What China conveniently ignored is that Arunachal Pradesh borders Tibet (historically and culturally) and from India’s standpoint, it does not border ‘China’. India recognizes the frontier as the McMahon Line, separating Arunachal from Tibet, not from mainland China. The Chinese claim is a political assertion, not a geographical reality accepted by India.

Thongdok says airport authorities confiscated her passport, denied her boarding on her valid connecting flight to Japan, and left her with inadequate food and no information. She also alleges that immigration staff and China Eastern Airlines personnel mocked her, laughing as they insisted she was Chinese “because Arunachal is China.” Eventually, after she contacted the Indian Consulate through a friend in the UK, consular officials intervened, provided food, and attempted to resolve the standoff. She was reportedly allowed to leave only after purchasing a fresh China Eastern Airlines ticket, suffering financial losses from missed flights.

The Indian government lodged a strong demarche with China in both Beijing and New Delhi, calling the incident a breach of international aviation norms under the Chicago and Montreal Conventions. Officials described China’s actions as “needless hurdles” that obstruct the fragile process of restoring bilateral normalcy. Her family in Arunachal Pradesh characterised the episode as deeply humiliating and urged the Indian government to press for accountability and compensation.

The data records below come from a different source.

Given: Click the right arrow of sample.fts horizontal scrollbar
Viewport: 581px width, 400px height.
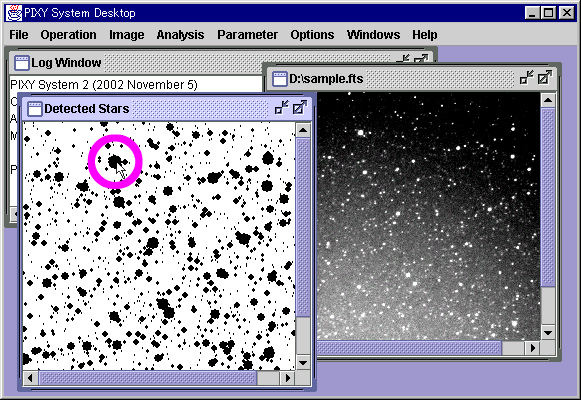Looking at the screenshot, I should [x=532, y=348].
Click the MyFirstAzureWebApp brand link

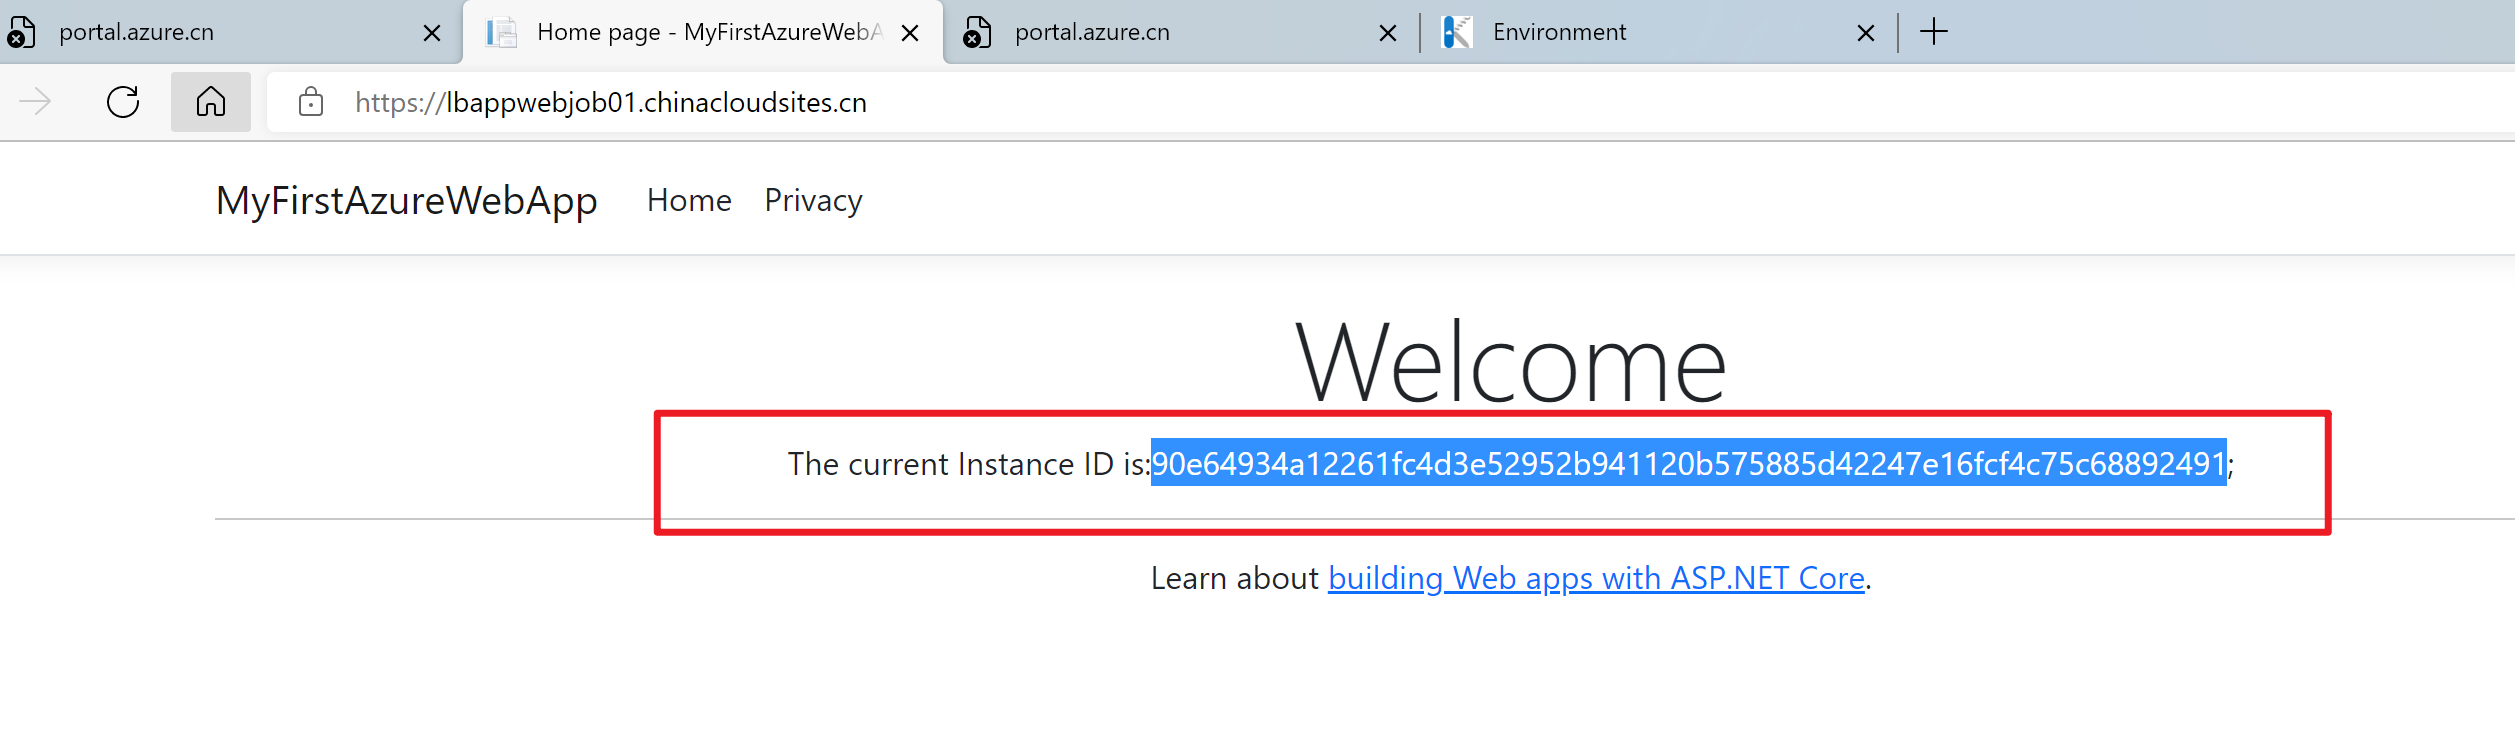pyautogui.click(x=406, y=201)
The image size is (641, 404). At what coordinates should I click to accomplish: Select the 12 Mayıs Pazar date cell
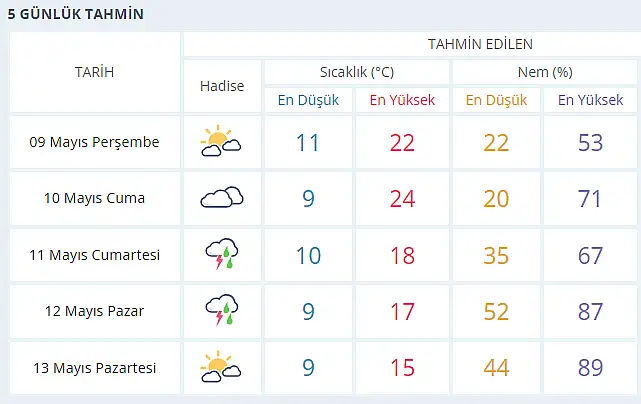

The incident illustrates a broader pattern of China using bureaucratic levers to advance its territorial narrative. By rejecting her passport purely because her birthplace was listed as Arunachal Pradesh, Chinese officials effectively turned an immigration counter into a stage for geopolitical theatre. If Thongdok’s account is accurate, ideology, not immigration protocol, drove the interaction.

Many in India have ridiculed China’s behaviour as petty and insecure, noting that detaining a lone traveller in a transit lounge is an absurd way to assert a territorial claim. The insistence that an Indian citizen apply for a Chinese passport, delivered with derision, resembles an overzealous border drama rather than legitimate statecraft. It is difficult to miss the irony: a government that claims global power prestige apparently feels compelled to validate its maps by bullying passengers at airport counters.

Beneath the spectacle, however, lies a serious concern. The arbitrary detention of a civilian traveller, denial of basic facilities, and coercion to book a specific airline raise troubling questions about China’s willingness to pressure individuals from a disputed region. For citizens of Arunachal Pradesh, the incident underscores how China’s political assertions can intrude even into international transit zones.

India’s diplomatic protest signals that the episode cannot be dismissed as a bureaucratic mishap. Whether China addresses the complaint or maintains silence, the incident stands as a stark reminder that, even today, Beijing’s territorial ambitions can manifest in the most unexpected and theatrical ways — including an airport lounge thousands of miles from the Himalayas.